Wednesday, July 4, 2018

1965 Thinline 4007

I'm approaching my 700th blog post - I think I've done around 680 different models so far.  If I'm going to make it to the 1000 or so mechanical men's models then I'm going to have to track down a whole slew of Thinlines, as there are almost 100 of them and half are solid gold models.

It's going to be a while but I can mark another off the list, it's a 1965 Thinline 4007.  It was produced though 1967.


The Thinline 4007 came in a 10K yellow gold filled case and what's also interesting about it is it has a yellow dial, although you can't really tell from the catalog depiction.  It's also unique in that it doesn't have a second hand.

My project watch is in excellent condition and came complete with it's original bracelet - that's always fun to see.  There are a couple of light scratches on the crystal but they should polish out without much difficulty.


The movement inside is a Hamilton 687A grade, also known as a caliber 55 and it's based on the Aurore 4200.  It looks great but that doesn't mean it doesn't need fresh oil inside.
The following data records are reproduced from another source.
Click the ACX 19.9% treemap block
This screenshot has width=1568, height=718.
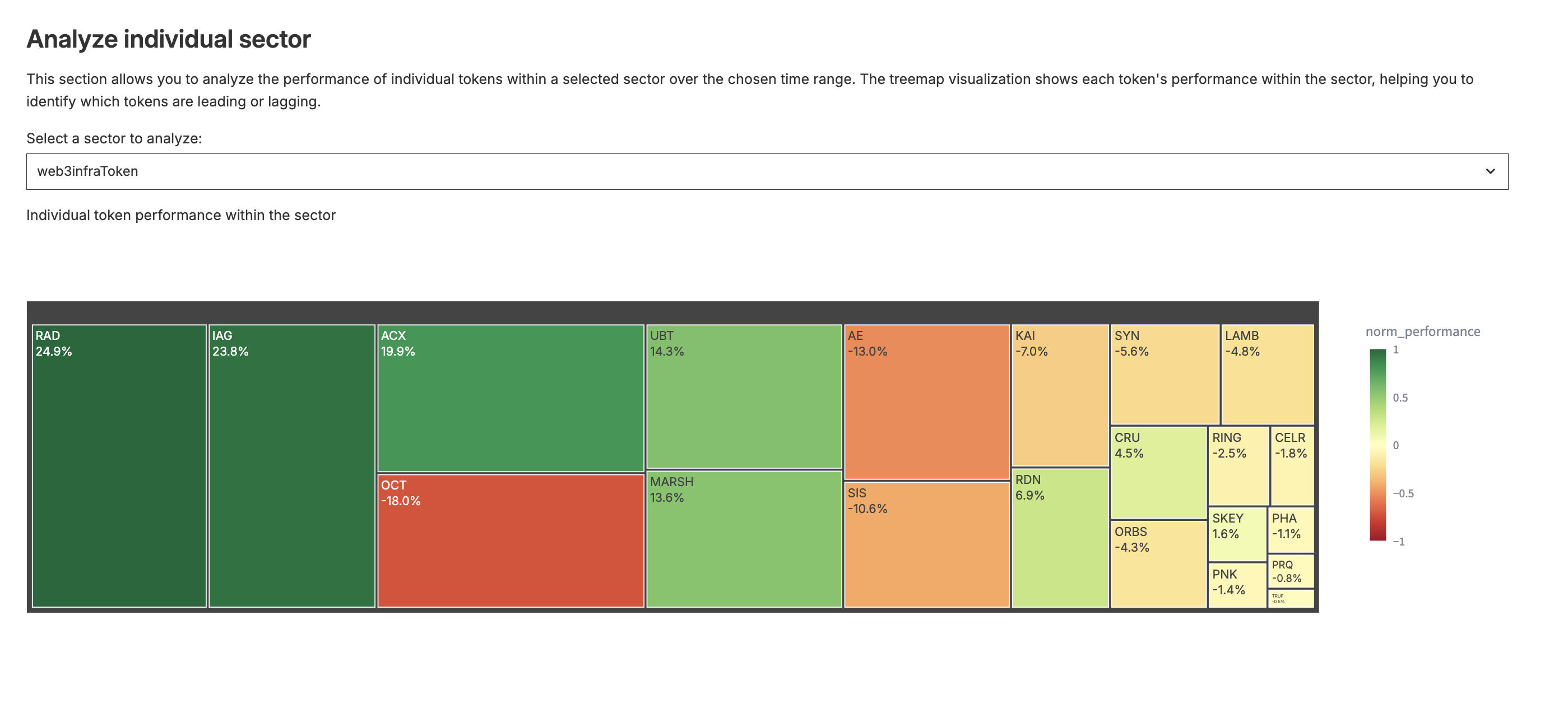510,399
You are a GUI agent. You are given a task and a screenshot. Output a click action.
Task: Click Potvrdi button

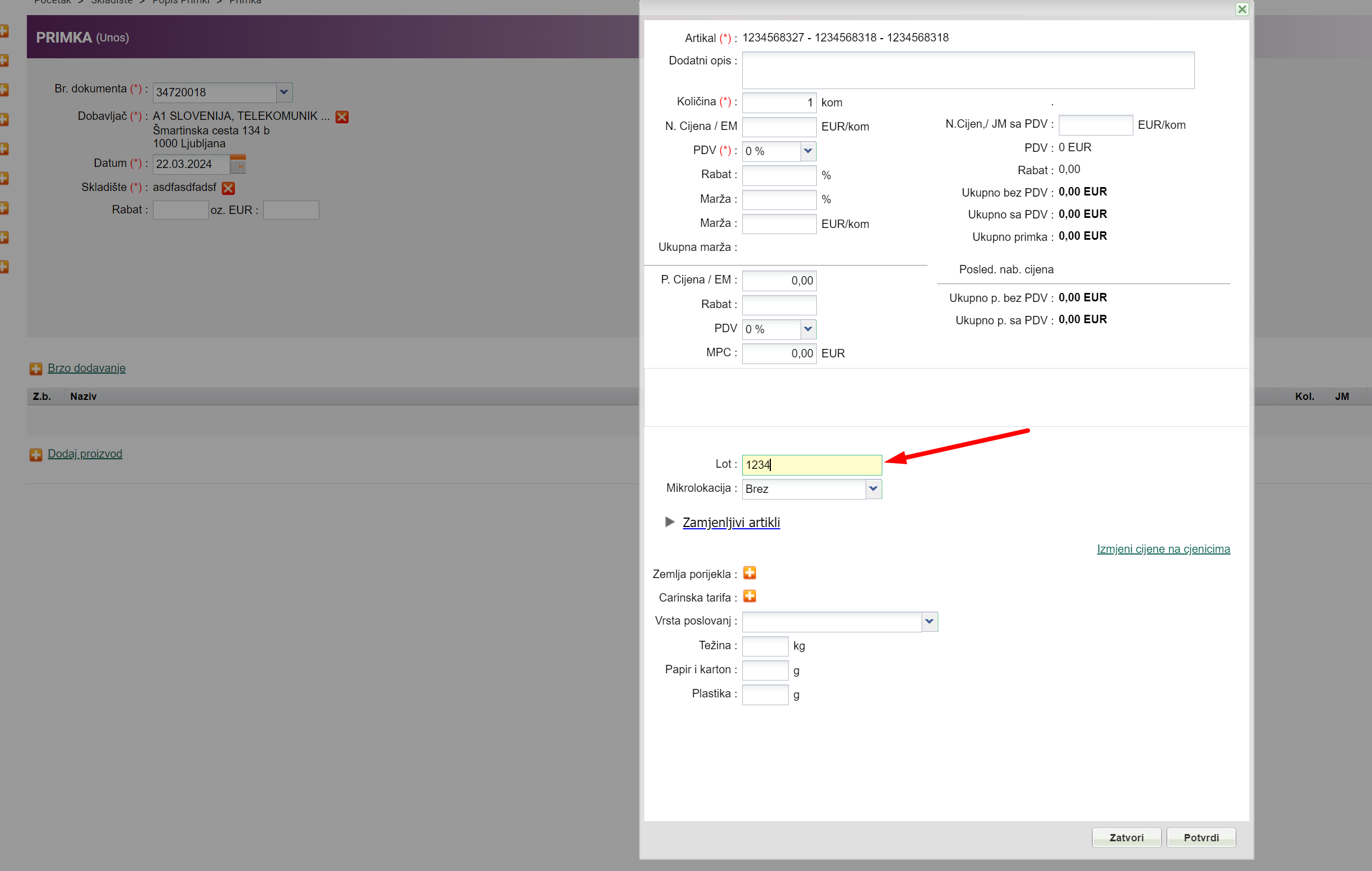[1201, 837]
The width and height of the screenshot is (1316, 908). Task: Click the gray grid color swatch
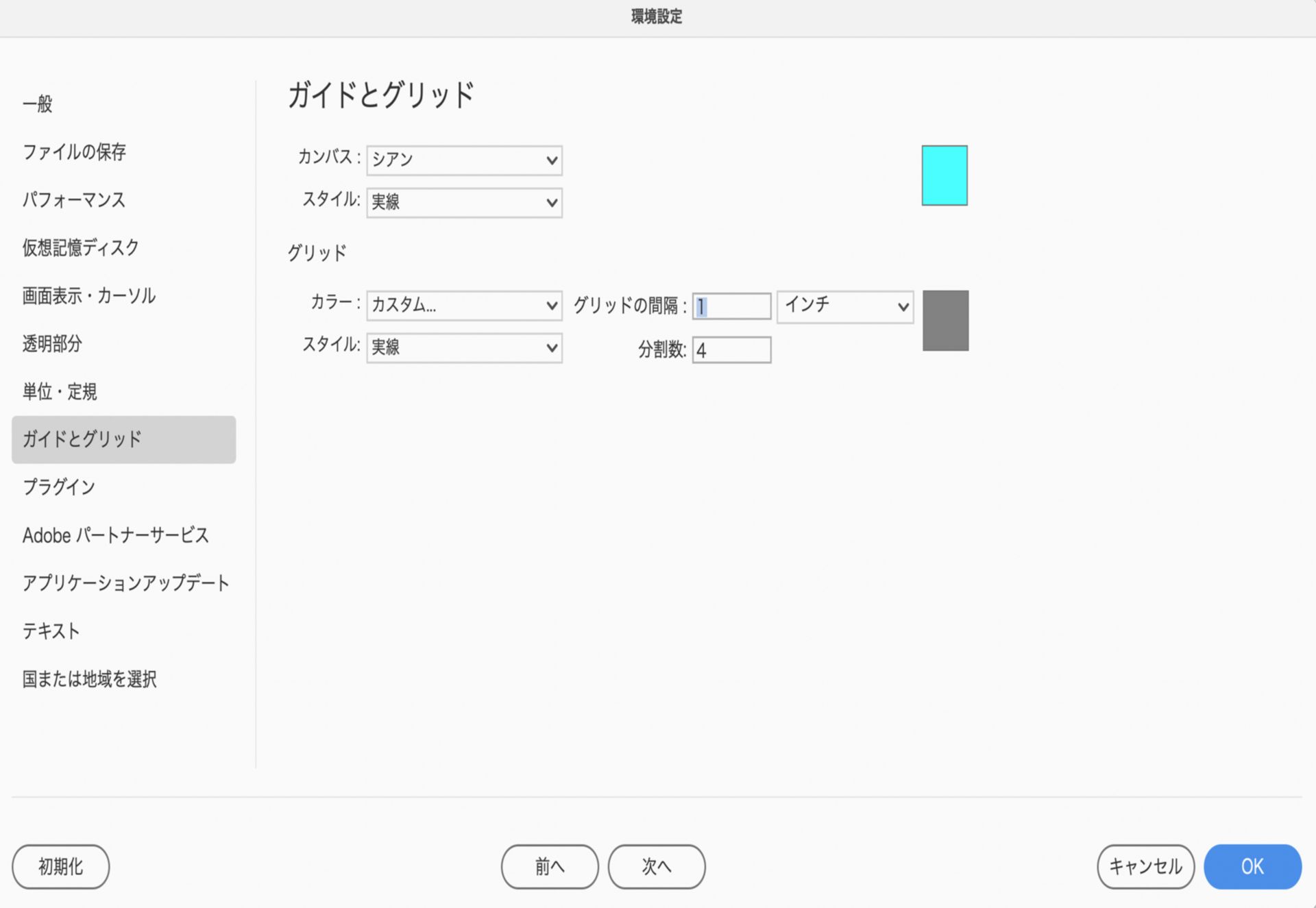945,321
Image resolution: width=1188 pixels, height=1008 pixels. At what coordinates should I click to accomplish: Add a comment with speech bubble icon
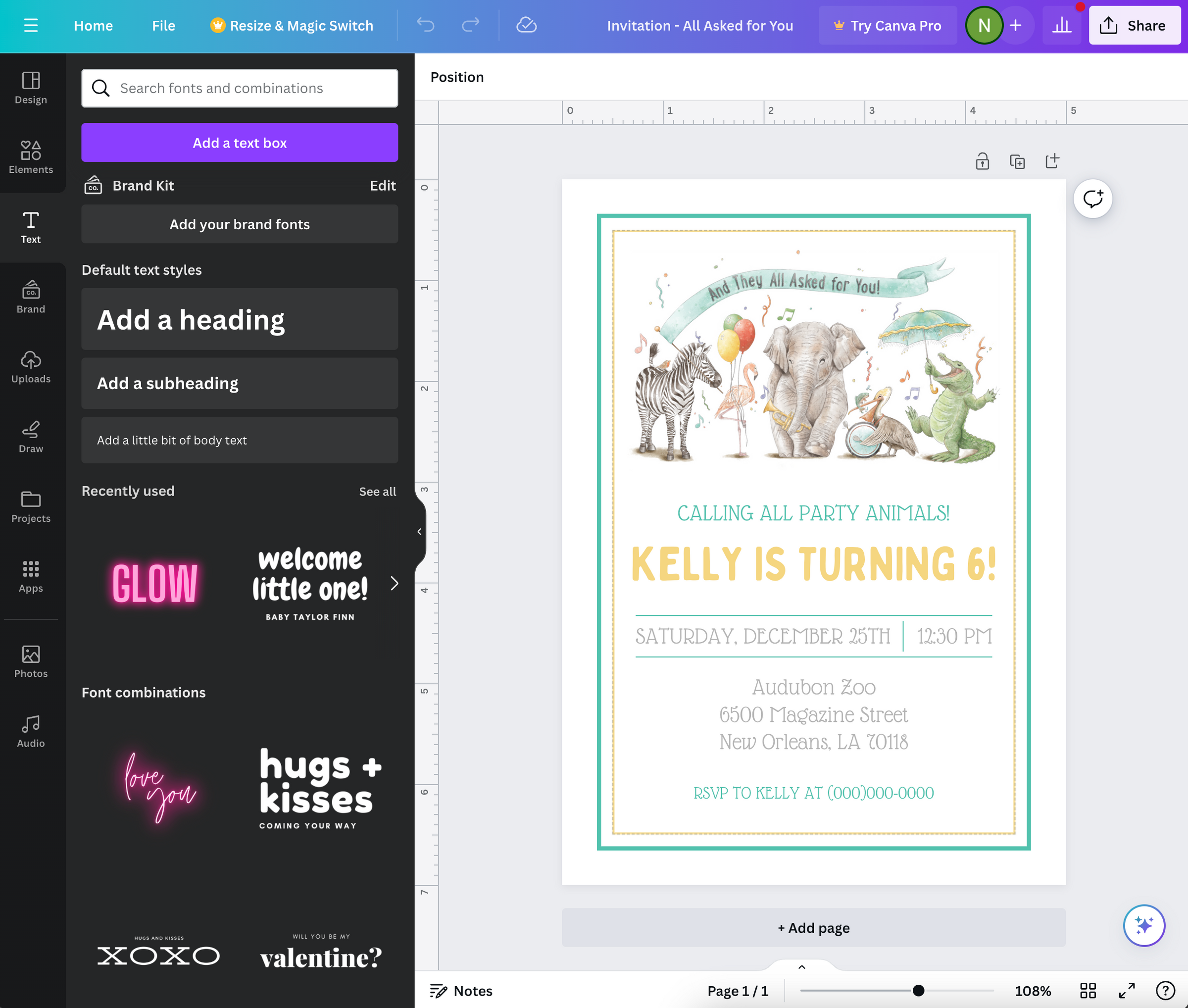(1092, 199)
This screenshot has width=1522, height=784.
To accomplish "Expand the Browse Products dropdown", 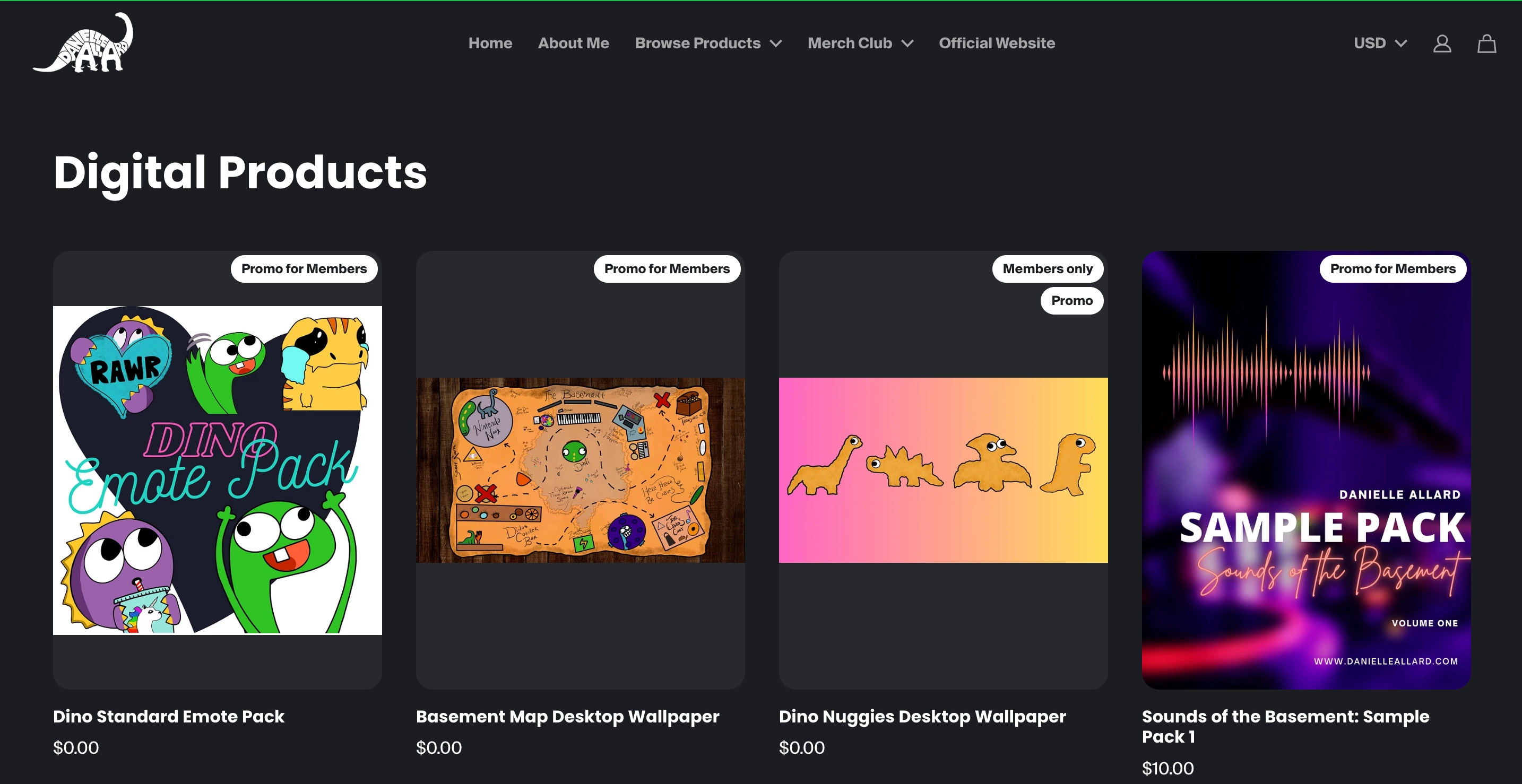I will click(708, 43).
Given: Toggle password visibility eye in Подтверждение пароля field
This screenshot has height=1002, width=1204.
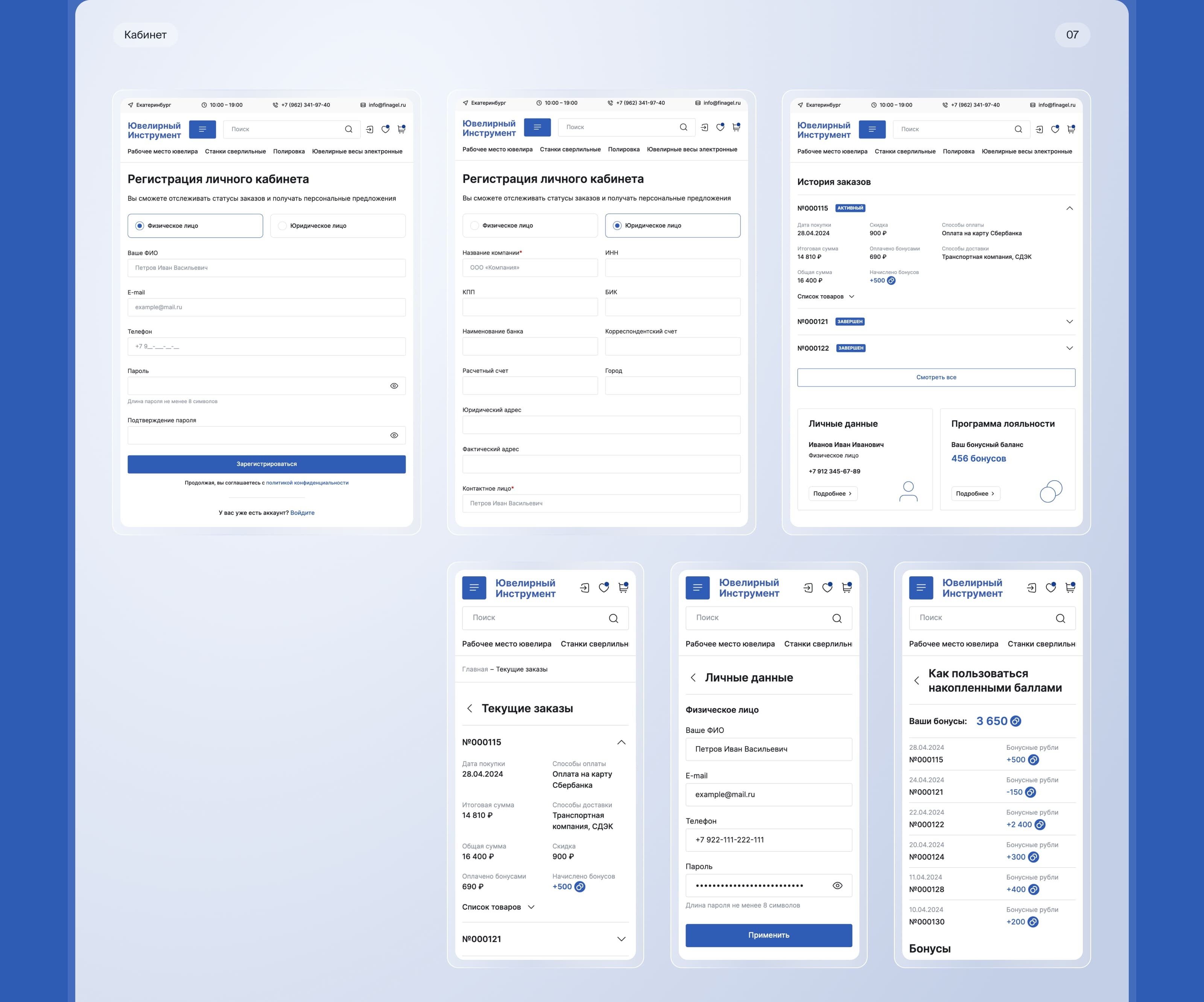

Everything is cleaned and dried.  The best thing about these Thinline movements is they almost reassemble themselves.  The arbors on the train wheels are so short that once you have the pinions set in the manipulate, the train bridge almost always drops right into place without any fidgeting or fussing.  Of course, you can still goof up the hairspring or lose something if you're not careful.


Voila!  The movement is back together and ticking away with good motion.  Now it's off to the timer.


Well, that's not too bad at all.  The amplitude is a little low (but not bad).  I haven't fully wound the watch yet since there is no crown on the stem.  I just turned the ratchet wheel a couple of times to get the movement energized a little so the balance would move when it was in place.


A quick tweak to the hairspring stud on the regulator and the beat error is brought to zero.


Looking inside the case, there are two numbers.  The top one is a unique serial number for this watch and the lower one is the product number for the Thinline 4007.  Notice it ends with 65 - that's the first year of production for the model.


Even my merciless light tent can't find a flaw with this beautiful Thinline 4007.  It is showroom-new looking and runs as great as it looks.  It's definitely read for some wrist time.